Moving averages over 15 days have been plotted to describe the evolution of care management over time using the following formula:x¯n=115∑k=−7k=+7xn−k
Time to endpoint was calculated from the date of hospitalization to the date of unfavorable outcome or hospital discharge. Two Cox proportional-hazards models were used to estimate hazard ratios (HR) for unfavorable outcome associated with medical care, after adjustment on risk factors and one biological parameter (one included the lymphocyte count and the other one included the CRP level). Potential factors included were CCI (including age), obesity, oxygen flow and treatment. Interactions between treatment and lymphocyte count or CRP level were tested and Kaplan-Meier curves were plotted to assess unfavorable outcome from admission depending on these biological parameters.
Statistical significance was set at 0.05 (two-tailed test). All statistical calculations were performed using R software version 4.2.0.

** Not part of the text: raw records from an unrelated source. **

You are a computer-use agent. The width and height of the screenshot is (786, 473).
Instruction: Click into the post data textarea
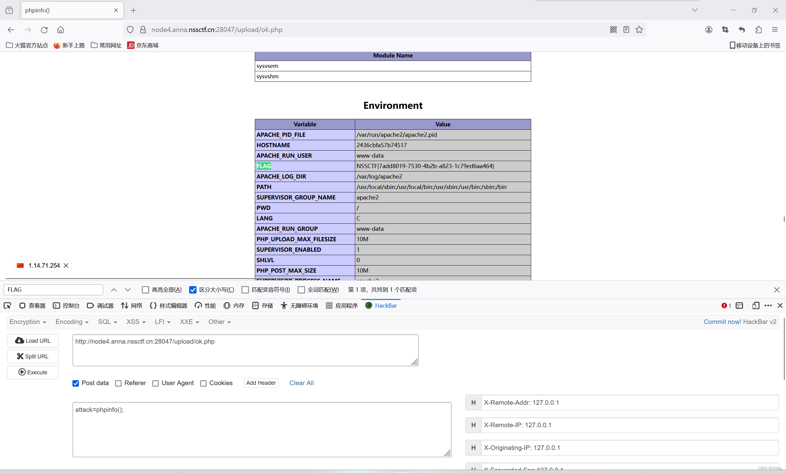click(x=261, y=429)

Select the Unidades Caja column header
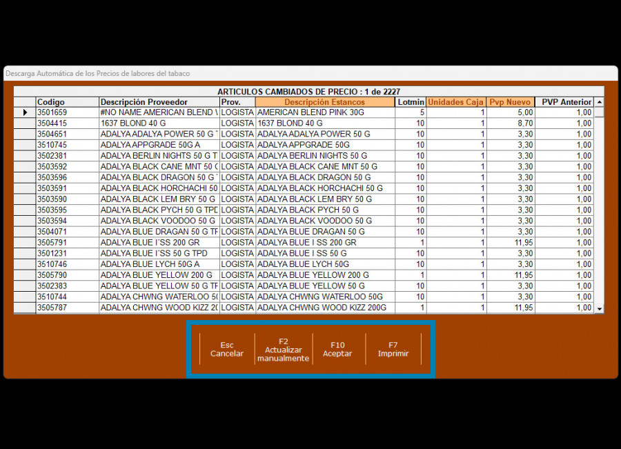point(455,102)
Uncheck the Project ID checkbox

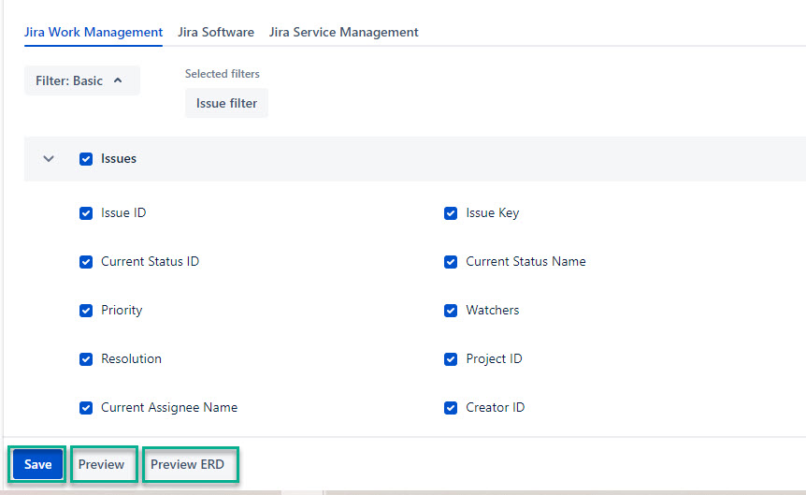tap(451, 359)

Compliance with Ethical Standards
All procedures performed in studies involving human participants were in accordance with the ethical standards and with the 1964 Helsinki Declaration and its later amendments or comparable ethical standards. This study has passed the CESREES/Health Data Hub regarding ethics committee approval (MR1811190620) and is registered on ClinicalTrials.gov (NCT04453501). As part of an anonymous and retrospective study, a non-opposition and information letter was sent to participants afterwards.

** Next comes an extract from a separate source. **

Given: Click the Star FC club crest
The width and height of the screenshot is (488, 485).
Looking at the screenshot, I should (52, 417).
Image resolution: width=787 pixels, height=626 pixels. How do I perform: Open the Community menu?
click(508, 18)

Description of the population
Between March 5th and April 25th 2020, 132 patients with Covid-19 were hospitalized. At baseline, mean age was 59.0 ± 16.3 years with 64% male. Among them, 11% were obese (BMI>30), 22% were smokers, 23% had a CCI > 5 and 46% had a lymphocyte count <1000/mm3. Mean CRP level was 84.0 ± 71.1 mg/L with 46% greater than 100 mg/L. Seventy-two percent of patients were oxygen-dependent at admission, with 8% of patients with an oxygen flow therapy greater than 5 L/min. Among the patients who underwent a pulmonary CT scan, 83% had lung injuries compatible with COVID-19 greater than 10% of the whole parenchyma. SARS-CoV-2 RT-PCR was positive in 95.5% (n=126) of cases.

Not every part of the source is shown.